• [Task details] Write out exactly the line containing "Task: Toggle underline formatting in toolbar" along with each line that follows it in the records below, and no others.

##### Raw data

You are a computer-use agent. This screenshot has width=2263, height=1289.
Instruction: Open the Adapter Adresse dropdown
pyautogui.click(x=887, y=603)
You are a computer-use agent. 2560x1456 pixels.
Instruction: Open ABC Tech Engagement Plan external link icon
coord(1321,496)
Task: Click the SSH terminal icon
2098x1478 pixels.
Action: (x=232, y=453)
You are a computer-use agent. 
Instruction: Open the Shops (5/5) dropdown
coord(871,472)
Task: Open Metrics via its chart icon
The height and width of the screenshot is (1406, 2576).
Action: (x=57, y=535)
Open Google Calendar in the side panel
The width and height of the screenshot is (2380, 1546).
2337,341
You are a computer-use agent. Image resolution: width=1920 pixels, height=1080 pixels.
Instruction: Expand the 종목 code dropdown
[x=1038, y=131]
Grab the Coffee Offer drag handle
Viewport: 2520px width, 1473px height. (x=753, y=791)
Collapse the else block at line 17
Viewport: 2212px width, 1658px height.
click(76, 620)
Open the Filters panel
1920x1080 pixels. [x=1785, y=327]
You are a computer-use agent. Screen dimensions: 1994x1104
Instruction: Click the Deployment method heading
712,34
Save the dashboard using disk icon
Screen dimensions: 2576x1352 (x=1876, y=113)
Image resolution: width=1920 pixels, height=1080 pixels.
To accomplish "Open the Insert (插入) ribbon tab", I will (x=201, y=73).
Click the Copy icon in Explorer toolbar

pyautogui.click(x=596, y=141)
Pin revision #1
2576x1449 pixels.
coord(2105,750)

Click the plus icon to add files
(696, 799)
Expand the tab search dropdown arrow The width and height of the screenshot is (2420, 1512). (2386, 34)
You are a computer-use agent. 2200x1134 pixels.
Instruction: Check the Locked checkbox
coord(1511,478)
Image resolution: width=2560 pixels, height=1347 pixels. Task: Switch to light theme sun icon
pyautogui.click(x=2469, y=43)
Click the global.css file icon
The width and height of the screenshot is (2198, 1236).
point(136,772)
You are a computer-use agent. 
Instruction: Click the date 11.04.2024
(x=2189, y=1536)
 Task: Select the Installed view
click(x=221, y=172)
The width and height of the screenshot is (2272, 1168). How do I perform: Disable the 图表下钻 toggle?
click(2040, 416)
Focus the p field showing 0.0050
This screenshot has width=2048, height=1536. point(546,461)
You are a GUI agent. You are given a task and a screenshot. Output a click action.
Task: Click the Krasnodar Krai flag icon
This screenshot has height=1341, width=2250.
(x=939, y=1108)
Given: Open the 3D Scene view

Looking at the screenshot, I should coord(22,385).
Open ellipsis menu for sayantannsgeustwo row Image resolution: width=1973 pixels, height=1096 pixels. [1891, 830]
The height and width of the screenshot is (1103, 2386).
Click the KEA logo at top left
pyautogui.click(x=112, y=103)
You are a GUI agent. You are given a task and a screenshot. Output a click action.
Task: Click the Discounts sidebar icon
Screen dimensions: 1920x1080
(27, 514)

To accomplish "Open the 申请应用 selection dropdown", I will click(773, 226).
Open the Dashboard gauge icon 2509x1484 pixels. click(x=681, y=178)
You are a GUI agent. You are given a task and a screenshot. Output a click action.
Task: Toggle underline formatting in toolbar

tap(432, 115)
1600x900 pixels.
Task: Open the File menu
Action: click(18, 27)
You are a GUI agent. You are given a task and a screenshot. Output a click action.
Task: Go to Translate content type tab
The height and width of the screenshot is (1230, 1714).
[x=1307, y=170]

##########

• [Output of the task]
Task: Toggle underline formatting in toolbar

tap(432, 115)
1600x900 pixels.
Task: Open the File menu
Action: click(18, 27)
You are a GUI agent. You are given a task and a screenshot. Output a click action.
Task: Go to Translate content type tab
The height and width of the screenshot is (1230, 1714).
[x=1307, y=170]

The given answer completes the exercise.